Still, a part of me finds it difficult to use the same words to describe the conditions of the most destitude of people in developing countries with the same in developed ones. It is probably due to some of the images from the poorest parts of India and other developing nations that have been burnt in to my head – visions I don’t recall seeing in any part of developed ones. Another reason is that many immigrants I have spoken to who are easily in the bottom decile of income in the USA compare their earning potential, quality of life, and optimism for the future to the old-country and share a similar perspective to the 10 year-old me. Of course, in recent years, all three of these are being eroded. Still.
Which brings me to the graph at the top of this graph which is from a book called The Haves and the Have-Nots by the World Bank economist Branko Milanovic. I got it from Catherine Rampell’s blog on the NYTimes where she does a great job breaking it down. Along the x-axis, the country’s population is broken into 20 per-capita income groups called “ventiles” (quintile…decile…ventile) that are adjusted for purchasing power parity. So, it’s an attempt to fairly compare income groupings across different countries. The y-axis shows percentile of world-income – so if a point is at the very top, it means that country’s ventile in question is among the richest people in the world. So, the graph shows that the richest people in the USA and Brazil are amongs the richest people in the world.
Here’s some further analysis from Catherine Rampell:
“Now take a look at America. Notice how the entire line for the United States resides in the top portion of the graph? That’s because the entire country is relatively rich. In fact, America’s bottom ventile is still richer than most of the world: That is, the typical person in the bottom 5 percent of the American income distribution is still richer than 68 percent of the world’s inhabitants.
Now check out the line for India. India’s poorest ventile corresponds with the 4th poorest percentile worldwide. And its richest? The 68th percentile. Yes, that’s right: America’s poorest are, as a group, about as rich as India’s richest.
Kind of blows your mind, right?
Now you might be wondering: How can there be so many people in the world who make less than America’s poorest, many of whom make nothing each year? Remember that were looking at the entire bottom chunk of Americans, some of whom make as much as $6,700; that may be extremely poor by American standards, but that amounts to a relatively good standard of living in India, where about a quarter of the population lives on $1 a day.”
That bears repetition – the richest Indian ventile is as rich as the poorest American ventile. This would suggest in quite stark terms that poverty means drastically different things in different countries. By the way, this is a 2011 book, so the Indian numbers are the numbers with all the growth seen in the past decade and a half.

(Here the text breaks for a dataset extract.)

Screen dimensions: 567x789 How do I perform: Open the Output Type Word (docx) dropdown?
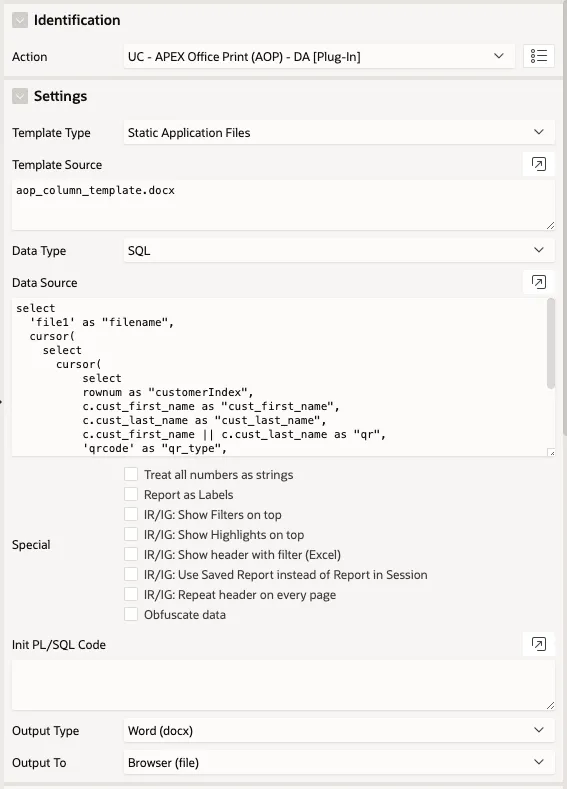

A quick couple of addendums:
1) One could conclude that if one had to play the genetic lottery, one would be indifferent between being born a poor American and a rich Indian. Qualitatively speaking though, I would have to say, that it’s a no brainer and I would rather be born rich in India. Best left for another post.
2) Looking at the graphs, one could be tempted to think that the flatter a country’s graph, the less inequality there is. This is misleading because the y-axis is percentile based.